WHAT YOU WILL DO>
The reply should hold only the lines from the one with "Add the Wegetariańskie" through the end of the data, each given exactly.

EXTRACTED MATERIAL>
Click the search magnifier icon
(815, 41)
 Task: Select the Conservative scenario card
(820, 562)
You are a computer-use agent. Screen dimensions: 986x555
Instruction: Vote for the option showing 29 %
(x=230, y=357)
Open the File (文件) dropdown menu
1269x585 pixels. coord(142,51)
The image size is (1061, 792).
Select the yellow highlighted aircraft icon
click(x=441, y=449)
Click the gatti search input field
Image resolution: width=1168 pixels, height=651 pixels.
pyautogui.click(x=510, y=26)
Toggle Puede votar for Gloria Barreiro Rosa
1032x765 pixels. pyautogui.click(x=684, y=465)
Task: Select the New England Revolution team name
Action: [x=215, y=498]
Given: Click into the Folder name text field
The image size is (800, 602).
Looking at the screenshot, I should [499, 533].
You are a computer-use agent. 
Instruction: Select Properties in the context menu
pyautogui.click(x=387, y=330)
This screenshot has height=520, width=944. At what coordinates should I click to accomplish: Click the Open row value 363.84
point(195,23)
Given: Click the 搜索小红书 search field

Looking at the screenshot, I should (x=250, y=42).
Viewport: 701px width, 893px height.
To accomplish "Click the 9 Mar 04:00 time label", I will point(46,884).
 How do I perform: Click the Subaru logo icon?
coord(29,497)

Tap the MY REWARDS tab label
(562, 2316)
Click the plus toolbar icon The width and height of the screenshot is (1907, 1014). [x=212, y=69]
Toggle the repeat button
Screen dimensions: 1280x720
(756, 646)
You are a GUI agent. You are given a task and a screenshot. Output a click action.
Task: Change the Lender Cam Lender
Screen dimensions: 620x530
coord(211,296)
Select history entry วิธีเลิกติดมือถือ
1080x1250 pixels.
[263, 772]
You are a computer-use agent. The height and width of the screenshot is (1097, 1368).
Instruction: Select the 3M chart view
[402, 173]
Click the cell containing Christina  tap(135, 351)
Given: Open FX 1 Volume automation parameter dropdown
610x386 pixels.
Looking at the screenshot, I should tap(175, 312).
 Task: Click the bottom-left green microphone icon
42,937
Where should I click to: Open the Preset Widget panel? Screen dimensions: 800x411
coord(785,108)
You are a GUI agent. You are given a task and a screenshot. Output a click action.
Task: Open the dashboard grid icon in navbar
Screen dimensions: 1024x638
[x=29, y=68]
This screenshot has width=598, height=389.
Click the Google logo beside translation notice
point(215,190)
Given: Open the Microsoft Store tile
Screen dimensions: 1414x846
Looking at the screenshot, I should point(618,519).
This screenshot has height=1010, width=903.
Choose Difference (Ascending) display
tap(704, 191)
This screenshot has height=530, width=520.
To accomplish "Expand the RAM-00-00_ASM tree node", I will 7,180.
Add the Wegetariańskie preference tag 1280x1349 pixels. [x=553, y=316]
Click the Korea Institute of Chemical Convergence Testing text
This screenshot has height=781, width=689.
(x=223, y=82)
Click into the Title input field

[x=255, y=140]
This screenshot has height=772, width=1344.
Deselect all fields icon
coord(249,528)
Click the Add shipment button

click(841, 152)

SOLUTION TO THE PROBLEM>
Add the Wegetariańskie preference tag 1280x1349 pixels. [x=553, y=316]
Click the Korea Institute of Chemical Convergence Testing text
This screenshot has height=781, width=689.
(x=223, y=82)
Click into the Title input field

[x=255, y=140]
This screenshot has height=772, width=1344.
Deselect all fields icon
coord(249,528)
Click the Add shipment button

click(841, 152)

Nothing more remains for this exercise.